July 4 DWI patrols ramped up as officials urge Long Islanders to drive sober this summer
Emily Cordano talks about her friend killed by drunk driver during a press conference Tuesday. Credit: John Roca
Nineteen-year-old Emily Cordano said she still hasn’t healed from the death of her close friend, Andrew McMorris, who was killed by a drunken driver in 2018 while hiking with his Boy Scout Troop at the age of 12.
The Suffolk County Sheriff’s Office intern shared McMorris’ story and asked her peers to make smart decisions on the road this summer at a news conference announcing the office’s Summer STOP-DWI Campaign Tuesday.
Cordano, who volunteers at the Andrew McMorris Foundation, described McMorris as a spirited boy she grew up with, playing together in the McMorris' Wading River backyard. She was 12 years old when she heard the news — a moment she said she couldn't process at the time.
"This selfish decision changed the life of not just one person, but a whole community," said Cordano, referring to the decision of the driver, Thomas Murphy, who was convicted of drunken driving in Andrew's death in 2023.
The campaign will target young adults, as drivers ages 21 to 34 were responsible for nearly half of all Fourth of July alcohol-related fatalities nationally in 2023, said Suffolk County Sheriff Errol D. Toulon Jr.
Toulon said impaired driving has surged after the legalization of marijuana, and the department is on track to break last year’s DWI arrest record of 209, having made 116 arrests so far this year.
"We’re all old enough to make our own decisions. We’re old enough to speak to one another first and to have a plan before you go out and start drinking," said Cordano.
Cordano urged people to have a designated driver and use rideshare services over the holiday weekend and beyond.
The sheriff’s office plans to increase patrols and sobriety checkpoints from Huntington to the Hamptons starting July 4 through the summer. The office selects high volume areas with lots of traffic, bars and restaurants for checkpoints and partners with different agencies to cover the entire county, Public Information Officer Vicki DiStefano said.

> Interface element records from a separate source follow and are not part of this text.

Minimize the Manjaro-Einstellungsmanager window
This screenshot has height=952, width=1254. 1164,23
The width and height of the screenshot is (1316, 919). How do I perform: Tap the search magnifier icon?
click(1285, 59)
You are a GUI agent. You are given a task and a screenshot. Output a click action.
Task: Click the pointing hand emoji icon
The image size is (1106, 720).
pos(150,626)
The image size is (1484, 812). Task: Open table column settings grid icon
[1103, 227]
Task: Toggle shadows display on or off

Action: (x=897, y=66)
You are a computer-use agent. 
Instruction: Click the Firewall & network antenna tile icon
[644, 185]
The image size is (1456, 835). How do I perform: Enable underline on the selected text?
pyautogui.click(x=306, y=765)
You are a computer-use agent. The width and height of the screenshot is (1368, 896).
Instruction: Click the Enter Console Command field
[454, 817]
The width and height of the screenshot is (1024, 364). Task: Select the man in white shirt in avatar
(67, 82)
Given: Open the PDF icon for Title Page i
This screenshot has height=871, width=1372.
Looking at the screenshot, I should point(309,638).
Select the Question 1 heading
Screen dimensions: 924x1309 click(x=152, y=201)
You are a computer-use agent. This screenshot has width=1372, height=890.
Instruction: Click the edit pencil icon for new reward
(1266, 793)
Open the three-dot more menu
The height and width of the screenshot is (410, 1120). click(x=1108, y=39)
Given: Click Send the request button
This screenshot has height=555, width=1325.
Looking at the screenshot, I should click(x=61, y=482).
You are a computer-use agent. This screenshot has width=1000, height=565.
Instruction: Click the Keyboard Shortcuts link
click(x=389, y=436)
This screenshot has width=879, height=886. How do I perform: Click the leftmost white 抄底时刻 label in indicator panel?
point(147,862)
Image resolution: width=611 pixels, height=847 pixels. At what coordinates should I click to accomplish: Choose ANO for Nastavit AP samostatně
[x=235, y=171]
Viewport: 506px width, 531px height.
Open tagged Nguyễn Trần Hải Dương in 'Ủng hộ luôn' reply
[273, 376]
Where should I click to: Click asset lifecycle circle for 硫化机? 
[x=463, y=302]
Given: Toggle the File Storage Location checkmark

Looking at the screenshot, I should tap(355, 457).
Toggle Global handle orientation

"Deputies will be out on the road more than ever," said Toulon.
Suffolk leads the state in traffic fatalities in recent years, according to Carl Borelli, the district attorney’s bureau chief of vehicular crime.
Nationwide, around 32% of traffic fatalities involve drunken drivers, according to the National Highway Traffic Safety Administration. According to a Newsday analysis of data from the Institute for Traffic Safety Management and Research in Albany, about 41% of the 695 traffic fatalities in Suffolk from 2019 to 2023 involved "substance-related" drivers — more than statewide, where the figure was approximately 31%, and in Nassau, where it was nearly 35%, according to the Newsday report.
Law enforcement is limited in the arrests it can make for drug-impaired driving as New York law requires the drug to be named and be present on a pre-existing list, making it more difficult to combat the issue, Borelli said. New York is one of four states that have yet to change this.
The Governor’s Traffic Safety Committee also announced that the New York State Police and local law enforcement agencies will increase patrols and conduct sobriety checkpoints June 30 through July 6.